Task objective:
Write out the entries once more, exactly as they appear.

Records provided:

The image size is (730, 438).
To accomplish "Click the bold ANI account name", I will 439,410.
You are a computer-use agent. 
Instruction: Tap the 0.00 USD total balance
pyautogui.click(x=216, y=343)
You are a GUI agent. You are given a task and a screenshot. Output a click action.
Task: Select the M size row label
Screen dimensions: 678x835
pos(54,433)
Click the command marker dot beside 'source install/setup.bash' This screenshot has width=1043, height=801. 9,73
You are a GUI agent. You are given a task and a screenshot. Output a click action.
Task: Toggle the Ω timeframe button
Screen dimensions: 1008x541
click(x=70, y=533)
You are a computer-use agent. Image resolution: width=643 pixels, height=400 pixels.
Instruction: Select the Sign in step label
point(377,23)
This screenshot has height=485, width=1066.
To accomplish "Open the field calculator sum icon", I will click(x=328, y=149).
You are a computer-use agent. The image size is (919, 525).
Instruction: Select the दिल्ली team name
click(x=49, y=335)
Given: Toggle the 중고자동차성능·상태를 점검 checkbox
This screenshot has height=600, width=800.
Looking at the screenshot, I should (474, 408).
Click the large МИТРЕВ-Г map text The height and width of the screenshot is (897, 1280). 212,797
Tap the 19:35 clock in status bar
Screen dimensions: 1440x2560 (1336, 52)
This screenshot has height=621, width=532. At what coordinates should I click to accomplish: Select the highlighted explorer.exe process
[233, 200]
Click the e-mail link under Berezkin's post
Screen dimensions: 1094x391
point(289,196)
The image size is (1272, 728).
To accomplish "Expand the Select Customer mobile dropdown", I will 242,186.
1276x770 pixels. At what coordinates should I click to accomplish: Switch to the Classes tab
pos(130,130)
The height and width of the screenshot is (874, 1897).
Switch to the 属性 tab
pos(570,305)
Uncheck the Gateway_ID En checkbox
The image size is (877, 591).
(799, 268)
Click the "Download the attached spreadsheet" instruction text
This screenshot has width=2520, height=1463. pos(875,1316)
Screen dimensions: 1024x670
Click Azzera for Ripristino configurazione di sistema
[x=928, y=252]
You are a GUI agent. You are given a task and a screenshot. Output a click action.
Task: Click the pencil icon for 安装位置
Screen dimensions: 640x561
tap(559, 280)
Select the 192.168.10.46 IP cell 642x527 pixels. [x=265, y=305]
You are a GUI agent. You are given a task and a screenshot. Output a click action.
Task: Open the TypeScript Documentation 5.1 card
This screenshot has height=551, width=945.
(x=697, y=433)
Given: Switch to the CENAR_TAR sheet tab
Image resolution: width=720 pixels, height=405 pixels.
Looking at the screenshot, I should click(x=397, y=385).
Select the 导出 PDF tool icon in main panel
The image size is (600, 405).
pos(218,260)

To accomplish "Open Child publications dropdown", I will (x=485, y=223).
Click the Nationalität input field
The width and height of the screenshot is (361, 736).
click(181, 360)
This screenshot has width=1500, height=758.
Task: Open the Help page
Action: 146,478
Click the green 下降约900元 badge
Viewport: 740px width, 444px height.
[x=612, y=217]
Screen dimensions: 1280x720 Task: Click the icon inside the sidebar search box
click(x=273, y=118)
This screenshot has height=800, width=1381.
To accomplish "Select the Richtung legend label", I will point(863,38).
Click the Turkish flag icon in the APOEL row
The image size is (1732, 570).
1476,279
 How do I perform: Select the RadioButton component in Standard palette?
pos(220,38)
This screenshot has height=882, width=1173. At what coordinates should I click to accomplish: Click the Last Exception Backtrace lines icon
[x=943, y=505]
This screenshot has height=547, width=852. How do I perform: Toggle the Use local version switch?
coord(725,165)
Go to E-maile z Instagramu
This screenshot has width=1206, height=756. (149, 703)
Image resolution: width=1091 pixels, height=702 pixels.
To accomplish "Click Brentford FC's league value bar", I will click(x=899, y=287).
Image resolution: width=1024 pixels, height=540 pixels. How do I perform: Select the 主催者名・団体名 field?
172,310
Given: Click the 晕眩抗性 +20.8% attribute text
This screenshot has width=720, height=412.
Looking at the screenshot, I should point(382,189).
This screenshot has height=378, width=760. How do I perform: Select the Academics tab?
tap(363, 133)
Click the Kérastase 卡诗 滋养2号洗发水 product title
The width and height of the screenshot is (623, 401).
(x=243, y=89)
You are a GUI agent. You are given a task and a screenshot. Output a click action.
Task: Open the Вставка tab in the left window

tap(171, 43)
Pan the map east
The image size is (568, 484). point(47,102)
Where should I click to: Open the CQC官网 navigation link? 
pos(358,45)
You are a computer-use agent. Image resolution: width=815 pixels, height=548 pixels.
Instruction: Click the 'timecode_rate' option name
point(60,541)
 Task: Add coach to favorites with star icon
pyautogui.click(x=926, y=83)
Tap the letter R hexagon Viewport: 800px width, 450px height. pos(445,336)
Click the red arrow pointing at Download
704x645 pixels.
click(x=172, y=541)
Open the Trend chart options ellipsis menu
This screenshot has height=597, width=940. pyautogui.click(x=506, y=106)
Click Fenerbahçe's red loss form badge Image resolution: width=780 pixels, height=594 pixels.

Exercise output:
The image size is (730, 438).
To accomplish "Click the bold ANI account name", I will 439,410.
You are a computer-use agent. 
Instruction: Tap the 0.00 USD total balance
pyautogui.click(x=216, y=343)
You are a GUI agent. You are given a task and a screenshot. Output a click action.
Task: Select the M size row label
Screen dimensions: 678x835
pos(54,433)
Click the command marker dot beside 'source install/setup.bash' This screenshot has width=1043, height=801. 9,73
You are a GUI agent. You are given a task and a screenshot. Output a click action.
Task: Toggle the Ω timeframe button
Screen dimensions: 1008x541
click(x=70, y=533)
You are a computer-use agent. Image resolution: width=643 pixels, height=400 pixels.
Instruction: Select the Sign in step label
point(377,23)
This screenshot has height=485, width=1066.
To accomplish "Open the field calculator sum icon", I will click(x=328, y=149).
You are a computer-use agent. The image size is (919, 525).
Instruction: Select the दिल्ली team name
click(x=49, y=335)
Given: Toggle the 중고자동차성능·상태를 점검 checkbox
This screenshot has height=600, width=800.
Looking at the screenshot, I should (474, 408).
Click the large МИТРЕВ-Г map text The height and width of the screenshot is (897, 1280). 212,797
Tap the 19:35 clock in status bar
Screen dimensions: 1440x2560 (1336, 52)
This screenshot has height=621, width=532. At what coordinates should I click to accomplish: Select the highlighted explorer.exe process
[233, 200]
Click the e-mail link under Berezkin's post
Screen dimensions: 1094x391
point(289,196)
The image size is (1272, 728).
To accomplish "Expand the Select Customer mobile dropdown", I will 242,186.
1276x770 pixels. At what coordinates should I click to accomplish: Switch to the Classes tab
pos(130,130)
The height and width of the screenshot is (874, 1897).
Switch to the 属性 tab
pos(570,305)
Uncheck the Gateway_ID En checkbox
The image size is (877, 591).
(799, 268)
Click the "Download the attached spreadsheet" instruction text
This screenshot has width=2520, height=1463. pos(875,1316)
Screen dimensions: 1024x670
Click Azzera for Ripristino configurazione di sistema
[x=928, y=252]
You are a GUI agent. You are given a task and a screenshot. Output a click action.
Task: Click the pencil icon for 安装位置
Screen dimensions: 640x561
tap(559, 280)
Select the 192.168.10.46 IP cell 642x527 pixels. [x=265, y=305]
You are a GUI agent. You are given a task and a screenshot. Output a click action.
Task: Open the TypeScript Documentation 5.1 card
This screenshot has height=551, width=945.
(x=697, y=433)
Given: Switch to the CENAR_TAR sheet tab
Image resolution: width=720 pixels, height=405 pixels.
Looking at the screenshot, I should click(x=397, y=385).
Select the 导出 PDF tool icon in main panel
The image size is (600, 405).
pos(218,260)

To accomplish "Open Child publications dropdown", I will (x=485, y=223).
Click the Nationalität input field
The width and height of the screenshot is (361, 736).
click(181, 360)
This screenshot has width=1500, height=758.
Task: Open the Help page
Action: 146,478
Click the green 下降约900元 badge
Viewport: 740px width, 444px height.
[x=612, y=217]
Screen dimensions: 1280x720 Task: Click the icon inside the sidebar search box
click(x=273, y=118)
This screenshot has height=800, width=1381.
To accomplish "Select the Richtung legend label", I will point(863,38).
Click the Turkish flag icon in the APOEL row
The image size is (1732, 570).
1476,279
 How do I perform: Select the RadioButton component in Standard palette?
pos(220,38)
This screenshot has height=882, width=1173. At what coordinates should I click to accomplish: Click the Last Exception Backtrace lines icon
[x=943, y=505]
This screenshot has height=547, width=852. How do I perform: Toggle the Use local version switch?
coord(725,165)
Go to E-maile z Instagramu
This screenshot has width=1206, height=756. (149, 703)
Image resolution: width=1091 pixels, height=702 pixels.
To accomplish "Click Brentford FC's league value bar", I will click(x=899, y=287).
Image resolution: width=1024 pixels, height=540 pixels. How do I perform: Select the 主催者名・団体名 field?
172,310
Given: Click the 晕眩抗性 +20.8% attribute text
This screenshot has width=720, height=412.
Looking at the screenshot, I should point(382,189).
This screenshot has height=378, width=760. How do I perform: Select the Academics tab?
tap(363, 133)
Click the Kérastase 卡诗 滋养2号洗发水 product title
The width and height of the screenshot is (623, 401).
(x=243, y=89)
You are a GUI agent. You are given a task and a screenshot. Output a click action.
Task: Open the Вставка tab in the left window

tap(171, 43)
Pan the map east
The image size is (568, 484). point(47,102)
Where should I click to: Open the CQC官网 navigation link? 
pos(358,45)
You are a computer-use agent. Image resolution: width=815 pixels, height=548 pixels.
Instruction: Click the 'timecode_rate' option name
point(60,541)
 Task: Add coach to favorites with star icon
pyautogui.click(x=926, y=83)
Tap the letter R hexagon Viewport: 800px width, 450px height. pos(445,336)
Click the red arrow pointing at Download
704x645 pixels.
click(x=172, y=541)
Open the Trend chart options ellipsis menu
This screenshot has height=597, width=940. pyautogui.click(x=506, y=106)
Click Fenerbahçe's red loss form badge Image resolution: width=780 pixels, height=594 pixels.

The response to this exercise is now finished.